Akademisk Radioklubb

LA1K / LA1ARK / LA1UKA

Exploring why WSJT-X didn’t want to decode – an illustrated guide to printf-debugging

We’ve recently been active on EME again – but what we didn’t mention was that we weren’t using ARK’s computers for decoding, but rather LA3WUA Øyvind‘s personal computer due to unclear and unresolved issues. Computer detectives has since then been on the case, and we’ve found evidence for USB crimes.

1 – The problem

We have a dedicated Linux machine at the satellite/EME station, with WSJT-X (Weak Signal Communication Software) installed, which is an application for running e.g. JT65C QSOs.

Apparently, there was a bug, either in the application, on the computer, or somewhere else, causing WSJT-X to never decode any samples. We’d push the “Decode”-button, and it would stay blue forever, never attempting a decode and turning back to normal grey.

There was no feedback, we had no idea of what it could be. The only remaining approach left to us was to see what the source code of WSJT-X could tell us.

2 – Discovering the sample rate error

And what we found was a discrepancy in the data rate of the sound card of IC9100.

2.1 – WSJT-X operation and the mysterious counter

Armed with knowledge of Qt (the GUI toolkit used for displaying buttons and hooking up signals), we looked for what the “Decode”-button would trigger. We ended up in a function called decode(). This function pushes sampled data to a shared memory block, which is read from a separate Fortran program called JT9, which prints out decoded data to standard output, which is read in from WSJT-X again… and finally shown in the GUI and the button made non-blue. The author therefore thought that the fault was with JT9 and we just had to tune some decoding parameters. Turned out that our WSJT-X never even reached this point, however.
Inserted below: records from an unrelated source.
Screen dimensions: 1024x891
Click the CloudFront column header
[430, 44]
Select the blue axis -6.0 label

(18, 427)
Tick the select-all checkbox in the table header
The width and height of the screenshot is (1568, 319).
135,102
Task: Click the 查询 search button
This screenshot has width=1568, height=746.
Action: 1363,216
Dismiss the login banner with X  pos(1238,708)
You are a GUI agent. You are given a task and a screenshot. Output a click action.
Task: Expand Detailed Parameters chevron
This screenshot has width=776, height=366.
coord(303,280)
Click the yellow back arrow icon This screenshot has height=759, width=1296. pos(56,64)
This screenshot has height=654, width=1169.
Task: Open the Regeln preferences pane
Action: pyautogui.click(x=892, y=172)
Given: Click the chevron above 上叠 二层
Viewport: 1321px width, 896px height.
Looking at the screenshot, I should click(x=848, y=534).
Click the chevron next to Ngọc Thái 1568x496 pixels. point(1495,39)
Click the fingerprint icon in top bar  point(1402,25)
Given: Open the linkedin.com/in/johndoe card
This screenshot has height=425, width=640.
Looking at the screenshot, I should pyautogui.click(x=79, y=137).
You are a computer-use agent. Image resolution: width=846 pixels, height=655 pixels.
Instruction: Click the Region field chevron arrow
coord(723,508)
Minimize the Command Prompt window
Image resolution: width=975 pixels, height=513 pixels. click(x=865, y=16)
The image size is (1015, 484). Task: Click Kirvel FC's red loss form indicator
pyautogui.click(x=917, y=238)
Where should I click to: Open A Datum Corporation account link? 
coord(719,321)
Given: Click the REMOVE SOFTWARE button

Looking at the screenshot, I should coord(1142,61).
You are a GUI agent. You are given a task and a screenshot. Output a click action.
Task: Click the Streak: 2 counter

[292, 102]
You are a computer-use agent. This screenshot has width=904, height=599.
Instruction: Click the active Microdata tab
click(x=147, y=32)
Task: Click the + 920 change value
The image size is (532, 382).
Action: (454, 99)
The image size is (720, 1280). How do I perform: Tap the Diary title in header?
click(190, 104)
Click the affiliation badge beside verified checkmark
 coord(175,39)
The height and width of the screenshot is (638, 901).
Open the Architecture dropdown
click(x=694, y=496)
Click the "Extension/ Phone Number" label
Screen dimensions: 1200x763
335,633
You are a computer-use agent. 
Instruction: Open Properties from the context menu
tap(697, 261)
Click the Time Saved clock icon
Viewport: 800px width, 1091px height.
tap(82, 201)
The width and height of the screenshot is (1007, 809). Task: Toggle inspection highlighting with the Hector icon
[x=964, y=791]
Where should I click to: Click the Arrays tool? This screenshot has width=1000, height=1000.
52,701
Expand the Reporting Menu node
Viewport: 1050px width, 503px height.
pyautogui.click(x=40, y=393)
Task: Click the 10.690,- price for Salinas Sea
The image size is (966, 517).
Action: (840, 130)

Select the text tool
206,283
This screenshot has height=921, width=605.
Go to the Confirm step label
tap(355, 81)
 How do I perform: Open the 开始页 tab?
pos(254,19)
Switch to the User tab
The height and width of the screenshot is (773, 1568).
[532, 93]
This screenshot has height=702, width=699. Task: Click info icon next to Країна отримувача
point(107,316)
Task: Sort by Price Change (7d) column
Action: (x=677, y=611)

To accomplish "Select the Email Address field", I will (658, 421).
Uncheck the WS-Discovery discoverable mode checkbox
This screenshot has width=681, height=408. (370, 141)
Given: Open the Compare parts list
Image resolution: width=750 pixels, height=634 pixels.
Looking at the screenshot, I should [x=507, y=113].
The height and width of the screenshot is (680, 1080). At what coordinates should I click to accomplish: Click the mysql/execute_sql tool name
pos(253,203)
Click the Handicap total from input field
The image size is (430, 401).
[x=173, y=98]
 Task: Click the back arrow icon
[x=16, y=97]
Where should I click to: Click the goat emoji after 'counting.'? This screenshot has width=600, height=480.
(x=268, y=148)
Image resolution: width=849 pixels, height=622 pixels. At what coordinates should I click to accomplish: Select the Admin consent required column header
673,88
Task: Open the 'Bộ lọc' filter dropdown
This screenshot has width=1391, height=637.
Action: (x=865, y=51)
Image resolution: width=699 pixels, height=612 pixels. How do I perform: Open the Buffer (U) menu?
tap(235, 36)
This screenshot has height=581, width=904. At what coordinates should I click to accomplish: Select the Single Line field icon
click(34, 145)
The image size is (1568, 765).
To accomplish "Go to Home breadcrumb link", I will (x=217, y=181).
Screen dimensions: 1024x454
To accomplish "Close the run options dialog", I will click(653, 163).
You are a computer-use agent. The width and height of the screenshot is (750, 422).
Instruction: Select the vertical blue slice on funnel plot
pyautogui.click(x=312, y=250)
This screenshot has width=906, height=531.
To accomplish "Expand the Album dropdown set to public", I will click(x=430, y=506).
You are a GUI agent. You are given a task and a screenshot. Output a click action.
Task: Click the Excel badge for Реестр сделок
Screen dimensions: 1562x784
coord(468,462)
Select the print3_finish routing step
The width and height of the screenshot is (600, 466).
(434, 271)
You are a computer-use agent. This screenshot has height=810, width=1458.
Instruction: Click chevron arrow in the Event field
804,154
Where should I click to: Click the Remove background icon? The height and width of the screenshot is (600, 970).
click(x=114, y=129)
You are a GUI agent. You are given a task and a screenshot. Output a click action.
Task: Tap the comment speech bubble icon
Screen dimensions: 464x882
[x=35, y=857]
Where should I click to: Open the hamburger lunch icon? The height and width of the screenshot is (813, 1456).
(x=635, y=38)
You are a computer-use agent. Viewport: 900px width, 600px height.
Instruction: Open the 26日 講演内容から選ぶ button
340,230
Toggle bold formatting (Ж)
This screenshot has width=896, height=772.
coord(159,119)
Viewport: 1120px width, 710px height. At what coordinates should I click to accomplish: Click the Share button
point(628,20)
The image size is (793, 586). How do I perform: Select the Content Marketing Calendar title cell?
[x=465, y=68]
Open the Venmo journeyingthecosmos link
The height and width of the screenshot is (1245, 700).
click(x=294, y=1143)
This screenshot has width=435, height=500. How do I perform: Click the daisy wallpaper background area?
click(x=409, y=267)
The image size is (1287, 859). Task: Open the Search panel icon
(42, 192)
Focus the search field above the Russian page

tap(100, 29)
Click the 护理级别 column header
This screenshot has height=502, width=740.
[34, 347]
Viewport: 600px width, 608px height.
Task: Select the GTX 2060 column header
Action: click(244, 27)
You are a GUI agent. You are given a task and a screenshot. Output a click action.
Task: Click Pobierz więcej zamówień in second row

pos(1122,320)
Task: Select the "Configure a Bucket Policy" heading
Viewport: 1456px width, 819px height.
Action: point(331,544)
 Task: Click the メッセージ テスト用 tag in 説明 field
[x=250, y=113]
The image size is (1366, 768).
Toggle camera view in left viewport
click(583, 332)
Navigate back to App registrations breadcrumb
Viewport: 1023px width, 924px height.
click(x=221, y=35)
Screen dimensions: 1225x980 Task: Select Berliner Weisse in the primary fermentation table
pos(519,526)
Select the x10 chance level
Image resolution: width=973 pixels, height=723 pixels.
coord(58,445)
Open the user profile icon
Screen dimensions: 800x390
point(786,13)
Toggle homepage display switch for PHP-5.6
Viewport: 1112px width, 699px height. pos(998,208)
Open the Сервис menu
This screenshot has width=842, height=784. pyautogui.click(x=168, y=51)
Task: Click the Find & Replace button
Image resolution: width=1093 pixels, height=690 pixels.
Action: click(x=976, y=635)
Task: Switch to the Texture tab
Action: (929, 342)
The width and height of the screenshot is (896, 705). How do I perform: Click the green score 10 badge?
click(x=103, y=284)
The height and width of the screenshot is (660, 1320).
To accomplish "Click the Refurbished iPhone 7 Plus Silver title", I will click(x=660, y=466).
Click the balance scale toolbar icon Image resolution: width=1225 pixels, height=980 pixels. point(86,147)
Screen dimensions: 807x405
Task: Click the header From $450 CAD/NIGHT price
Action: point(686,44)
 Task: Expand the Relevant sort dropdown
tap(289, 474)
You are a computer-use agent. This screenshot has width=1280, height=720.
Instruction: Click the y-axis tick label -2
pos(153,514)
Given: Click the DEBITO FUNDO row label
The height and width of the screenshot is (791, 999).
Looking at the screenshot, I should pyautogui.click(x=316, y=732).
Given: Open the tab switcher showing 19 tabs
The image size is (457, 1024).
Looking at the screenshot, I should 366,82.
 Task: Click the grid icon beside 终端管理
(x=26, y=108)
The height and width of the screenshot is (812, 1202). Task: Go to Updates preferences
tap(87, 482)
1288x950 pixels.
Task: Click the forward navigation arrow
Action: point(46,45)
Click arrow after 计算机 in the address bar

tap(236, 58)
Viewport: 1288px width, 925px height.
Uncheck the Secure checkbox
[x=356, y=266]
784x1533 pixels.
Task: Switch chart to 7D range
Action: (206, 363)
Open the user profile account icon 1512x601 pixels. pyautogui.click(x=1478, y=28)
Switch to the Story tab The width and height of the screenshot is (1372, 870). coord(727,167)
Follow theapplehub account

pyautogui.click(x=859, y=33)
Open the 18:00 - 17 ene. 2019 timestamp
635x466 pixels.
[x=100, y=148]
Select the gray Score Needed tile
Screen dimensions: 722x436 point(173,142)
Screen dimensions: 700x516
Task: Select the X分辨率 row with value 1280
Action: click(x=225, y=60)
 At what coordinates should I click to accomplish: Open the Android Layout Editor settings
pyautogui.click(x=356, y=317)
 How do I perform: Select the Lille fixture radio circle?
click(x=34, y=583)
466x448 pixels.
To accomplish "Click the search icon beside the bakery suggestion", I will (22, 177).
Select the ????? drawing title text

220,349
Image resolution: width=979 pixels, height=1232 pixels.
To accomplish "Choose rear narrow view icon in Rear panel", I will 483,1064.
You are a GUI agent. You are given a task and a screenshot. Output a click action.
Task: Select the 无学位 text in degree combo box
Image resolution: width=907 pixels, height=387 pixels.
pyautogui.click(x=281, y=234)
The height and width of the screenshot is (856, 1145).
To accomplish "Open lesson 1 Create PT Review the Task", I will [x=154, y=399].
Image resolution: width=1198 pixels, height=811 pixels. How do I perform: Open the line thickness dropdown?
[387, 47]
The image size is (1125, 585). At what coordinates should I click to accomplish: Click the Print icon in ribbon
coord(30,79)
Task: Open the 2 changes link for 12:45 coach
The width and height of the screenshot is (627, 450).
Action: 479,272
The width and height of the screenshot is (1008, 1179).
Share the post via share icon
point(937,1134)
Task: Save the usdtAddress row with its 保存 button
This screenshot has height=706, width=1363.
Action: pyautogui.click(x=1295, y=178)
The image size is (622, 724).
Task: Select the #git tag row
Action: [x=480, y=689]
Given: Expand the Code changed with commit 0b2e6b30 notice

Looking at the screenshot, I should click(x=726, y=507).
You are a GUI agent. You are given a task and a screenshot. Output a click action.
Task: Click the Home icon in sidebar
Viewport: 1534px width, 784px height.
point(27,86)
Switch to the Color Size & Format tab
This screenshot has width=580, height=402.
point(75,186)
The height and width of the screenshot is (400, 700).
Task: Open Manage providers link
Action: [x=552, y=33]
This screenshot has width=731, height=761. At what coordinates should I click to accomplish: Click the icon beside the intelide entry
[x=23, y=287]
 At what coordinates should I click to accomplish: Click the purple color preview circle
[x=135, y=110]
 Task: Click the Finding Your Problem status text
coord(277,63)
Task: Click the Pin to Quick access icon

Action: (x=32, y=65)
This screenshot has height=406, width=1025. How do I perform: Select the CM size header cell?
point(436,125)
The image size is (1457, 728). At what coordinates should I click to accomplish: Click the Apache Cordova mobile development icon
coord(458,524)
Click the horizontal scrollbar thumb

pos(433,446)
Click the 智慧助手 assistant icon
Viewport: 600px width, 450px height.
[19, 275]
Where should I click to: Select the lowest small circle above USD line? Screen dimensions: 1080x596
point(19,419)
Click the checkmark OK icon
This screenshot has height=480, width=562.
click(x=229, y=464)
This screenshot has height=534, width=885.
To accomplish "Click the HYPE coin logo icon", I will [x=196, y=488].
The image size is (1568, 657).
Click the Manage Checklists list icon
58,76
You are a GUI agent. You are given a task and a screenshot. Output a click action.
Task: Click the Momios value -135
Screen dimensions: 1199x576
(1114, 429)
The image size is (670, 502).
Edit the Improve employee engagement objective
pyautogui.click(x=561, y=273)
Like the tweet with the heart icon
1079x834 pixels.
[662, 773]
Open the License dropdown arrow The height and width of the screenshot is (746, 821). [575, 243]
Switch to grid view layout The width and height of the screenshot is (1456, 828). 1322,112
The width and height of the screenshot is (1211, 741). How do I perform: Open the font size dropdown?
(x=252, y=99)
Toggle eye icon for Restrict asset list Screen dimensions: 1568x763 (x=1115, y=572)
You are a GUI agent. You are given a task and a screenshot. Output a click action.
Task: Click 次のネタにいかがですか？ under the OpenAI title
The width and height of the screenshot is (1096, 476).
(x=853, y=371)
Before the decode()-function can continue on to actual decoding, it also checks a variable called m_dataAvailable. This variable is normally set in a different function called dataSink(). Further scrutiny revealed that this function is called whenever there is a new bulk of data available from the sound card, and that this variable would be set only when the following two variables were equal:

printf output for the counter and what the counter strives to become.

The noble art of printf debugging could reveal that one of them was a counter which was incremented every time dataSink() was called, and that should be equal to 179 in order for decoding to start. It never reached this point. It was reset every time the following progress bar was reset:

We fiddled with volume and fruitlessly looked into the sound card information, but no luck.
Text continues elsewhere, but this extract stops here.